I'm using those packages:
https://github.com/evonove/django-oauth-toolkit
http://www.django-rest-framework.org
I would like to have this flow:
- The user compile the registration view on my mobile app with user & password
- The user submit the registration
- My app make a request to my backend to obtain a token for the app
- App with the token make a call to the user registration api
- My backend register the user, login it and return a user token for future calls.
Is my flow correct?
If I use Resource owner password-based and I make request like this:
curl -X POST -d "grant_type=password&username=username&password=password" -u "client_id:client_secret" http://127.0.0.1:8000/api/v2/oauth/token/
I get:
{"access_token": "09Vf0HD5nCPSEvLAnjxrghZPHfvE4c", "token_type": "Bearer", "expires_in": 36000, "refresh_token":"yDmovryDlGhkLVV6T2rTgFQxnNtguq", "scope": "read write groups"}
But If I'm tring to get an access token for my app with this:
curl -X POST -d "grant_type=client_credentials" -u "client_id:client_secret" http://127.0.0.1:8000/api/v2/oauth/token/
I get:
{"error": "unauthorized_client"}
So my doubt is:
How should I setup my application?
Which Authorization grant type my oAuth2 application should have?
Upvotes: 3
Views: 2563
Answers (1)
Reputation: 323
resource owner password credential authenticates your application on behalf of a user (the resource owner) thus grants access to data related to that user.

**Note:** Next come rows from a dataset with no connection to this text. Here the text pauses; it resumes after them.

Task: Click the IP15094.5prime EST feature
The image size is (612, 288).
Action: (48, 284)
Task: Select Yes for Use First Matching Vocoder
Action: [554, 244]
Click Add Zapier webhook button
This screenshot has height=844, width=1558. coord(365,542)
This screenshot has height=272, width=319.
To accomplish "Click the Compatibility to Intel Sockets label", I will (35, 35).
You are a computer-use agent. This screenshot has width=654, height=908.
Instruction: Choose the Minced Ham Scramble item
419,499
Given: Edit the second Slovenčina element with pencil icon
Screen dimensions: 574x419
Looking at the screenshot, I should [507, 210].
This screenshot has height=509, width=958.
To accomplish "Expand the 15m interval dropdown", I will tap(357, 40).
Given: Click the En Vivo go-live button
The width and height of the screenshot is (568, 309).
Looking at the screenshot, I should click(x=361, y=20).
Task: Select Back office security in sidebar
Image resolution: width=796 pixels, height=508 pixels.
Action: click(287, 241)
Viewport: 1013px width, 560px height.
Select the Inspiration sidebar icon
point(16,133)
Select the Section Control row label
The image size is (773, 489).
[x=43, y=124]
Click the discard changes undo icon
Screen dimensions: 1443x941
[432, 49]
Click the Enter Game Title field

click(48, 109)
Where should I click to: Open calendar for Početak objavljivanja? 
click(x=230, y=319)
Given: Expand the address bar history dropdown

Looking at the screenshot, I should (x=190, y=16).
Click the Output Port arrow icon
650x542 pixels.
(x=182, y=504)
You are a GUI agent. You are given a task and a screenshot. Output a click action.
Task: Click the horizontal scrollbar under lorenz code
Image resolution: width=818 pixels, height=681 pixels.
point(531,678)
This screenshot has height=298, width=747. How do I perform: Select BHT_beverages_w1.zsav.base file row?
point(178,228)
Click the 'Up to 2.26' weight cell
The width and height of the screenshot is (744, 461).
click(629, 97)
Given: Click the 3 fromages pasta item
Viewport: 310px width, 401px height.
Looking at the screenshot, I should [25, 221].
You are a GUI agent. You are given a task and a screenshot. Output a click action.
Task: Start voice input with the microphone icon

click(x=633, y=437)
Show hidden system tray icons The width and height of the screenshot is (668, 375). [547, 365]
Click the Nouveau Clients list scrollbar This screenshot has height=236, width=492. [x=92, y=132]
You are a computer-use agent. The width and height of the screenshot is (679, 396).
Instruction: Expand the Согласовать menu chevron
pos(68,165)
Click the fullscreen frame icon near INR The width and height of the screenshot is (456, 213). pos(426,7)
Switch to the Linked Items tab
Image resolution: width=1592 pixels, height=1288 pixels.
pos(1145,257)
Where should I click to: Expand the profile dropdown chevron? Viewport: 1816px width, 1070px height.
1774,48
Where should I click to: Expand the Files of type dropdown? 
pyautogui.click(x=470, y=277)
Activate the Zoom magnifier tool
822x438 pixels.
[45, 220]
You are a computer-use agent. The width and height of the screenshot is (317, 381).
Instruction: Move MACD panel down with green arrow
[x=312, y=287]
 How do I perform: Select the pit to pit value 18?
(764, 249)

client_credential grant type is needed when you want to authenticate your application and not the user. The issued access token won't be bound to an user but to an application and this tokens usually only allow access to application related data.
If you want to enable this grant in DOT you should choose "Client Credential" in the application creation form.
The flow you described looks ok, but keep in mind that you need two applications: one for the client credentials grant and one for the password grant.
On the server side, the registration endpoints should have a permission check that allow requests only from client_credential access_tokens. When the registration succeed (say 201) you can obtain a "user token" using username and password before deleting them.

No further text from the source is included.